11 thoughts on “Energy Harvesting Breakthrough”

  1. I’ve thought for a long time that harvesting Brownian motion energy could have an enormous and self- generating source. This is because every energy change of form generates some waste, usually ultimately as waste heat- Brownian motion. I’ve thought of creating nano- generators, based on rotating , ionized ratchet molecules inducing EM waves into conductive nanotubes that have rectifier molecules as part of their structure. Each end of the nanotubes would drive a DC circuit, + and -. Like the PC development story, Eventually low-cost/maintenance, compact, personal or plant-size.

  2. I’m confused as to why this doesn’t violate the second law of thermodynamics. Is my reading comprehension getting the better of me again?

    • why would it violate?

      Molecules gain energy mainly from the Sun, but also from radioactive decay in Earth’s mantle. Both heat everything on Earth, and thus molecules gain energy.

      The system extracts a part of that energy. The molecules lose energy.

      How is that so different from solar energy?

      • That’s fine for the conservation of energy (the first law) but you are taking disordered thermal energy and getting ordered, useable energy. I thought you need a heat sink to do that. You can only extract energy from heat if it’s flowing from a hot region to a cooler one. It sounds to me like they are just taking heat out of a fluid that is just sitting around in perpetual thermal contact with the environment.

        “no additional energy source is required as long as the ambient temperature is above absolute zero and there is a constant thermal exchange with the surrounding.”

        Sounds like this process constantly sucks energy from the heat which is replaced from the environment. Free energy and free air conditioning. Through in a free lunch and I’m all for it.

        • ‘are taking disordered thermal energy and getting ordered, useable energy’

          efficiency of present thermal diodes is ~18% for temperature levels ~500K(200-300°C), therefore it seems being a transfer of heat included energy (from a higher temperature source compared to temperature sink level) until this heat energy returns into surroundings

          study here is about materials combinations capable of energy/electricity harvesting from ‘atomic’ vibration on ~ambient temperatures (8-86°F, -13.3 to 29.9°C, ‘https://pubs.aip.org/view-large/figure/85426745/101118_1_5.0169055.figures.online.f4.jpg’), with loosing ~10% of temperature difference potential converted to voltage (stabilized heat flow conditions?, eff?) on 1st minute, but ~stable electric current (means power decreases by ~10% on a 1st min.)
          if Fig.4 was from ~4cm² lab device testing, that’s ~0.5-2mV and ~2500*0.25to1.7uA=~0.6to4.3mA each m² (10.75sq ft) (?)

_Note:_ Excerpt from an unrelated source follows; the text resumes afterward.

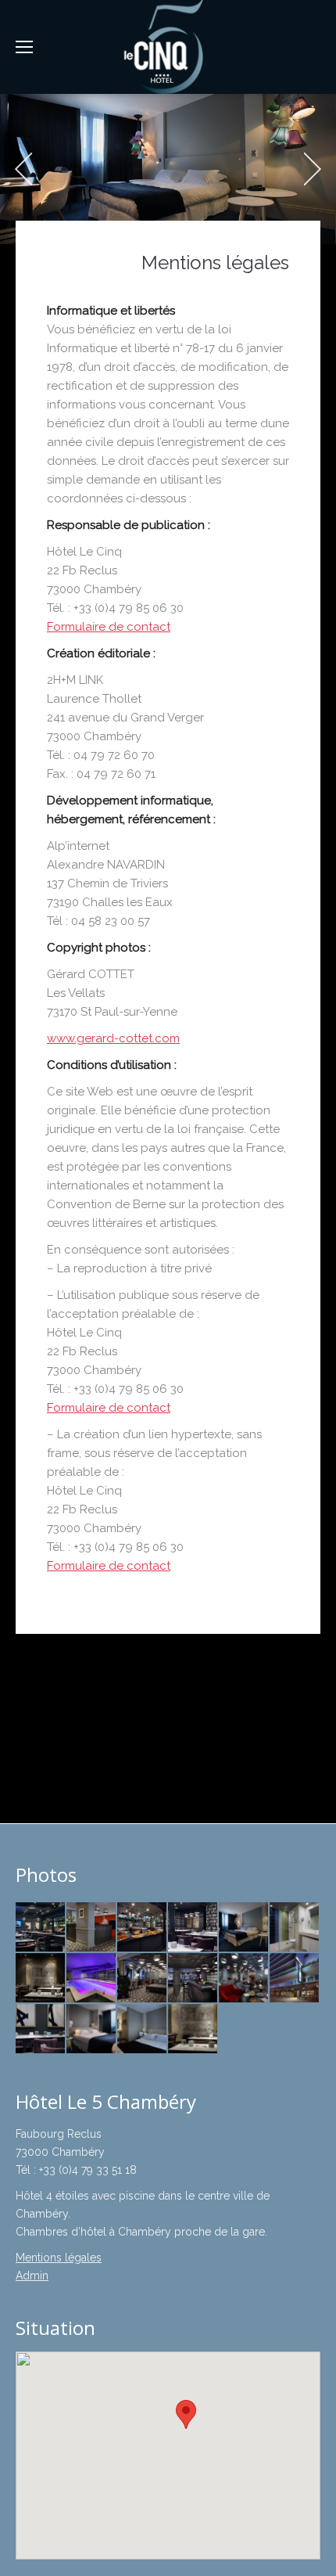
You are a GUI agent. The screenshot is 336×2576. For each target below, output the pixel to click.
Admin (32, 2275)
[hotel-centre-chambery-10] (142, 2029)
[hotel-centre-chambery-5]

          • [ 3.5-3.7kJ/mole =~ 40Wh/m³_air(STP) (degrading average molecular motion, aka temperature of particles for defined space/location, to absolute zero)
            STP, standard temperature and pressure, 0°C, 1atm ]

          • [ looking closer: ‘with loosing ~10% of temperature difference potential converted to voltage’
            it’s more likely ~3-5% from the diagram for 1st min. ]

        • That was my impression, too: How does this not violate the 2nd law of thermodynamics?

          I notice the testing results only go out 100 seconds, and the amount of energy harvested is trivial. You can’t exclude the possibility that it only generates energy until it arrives at equilibrium with its environment, or finishes changing some internal state.

          • If the experiment is right, it definitely should violate second law of thermodynamics.

            The graphs are plane. I guess the time scale is just a reference to say “it didn’t change over time”, but it’s related to temperature.

            Because the currents are so small, it’s difficult to discard other effects. I think the best they can do is escalate this, build a lot of this MTMH inside the same container in serial and parallel, to make an significant current and voltage, connect to a load outside of the “energy harvesting” region and show if the temperature drops inside where the MTMH are.

    • Perhaps the same way Brownian Motion “violates” the 2nd law, by taking advantage of thermal fluctuations. If so this device probably collects energy in only tiny amounts. On the order of microwatts or nanowatts.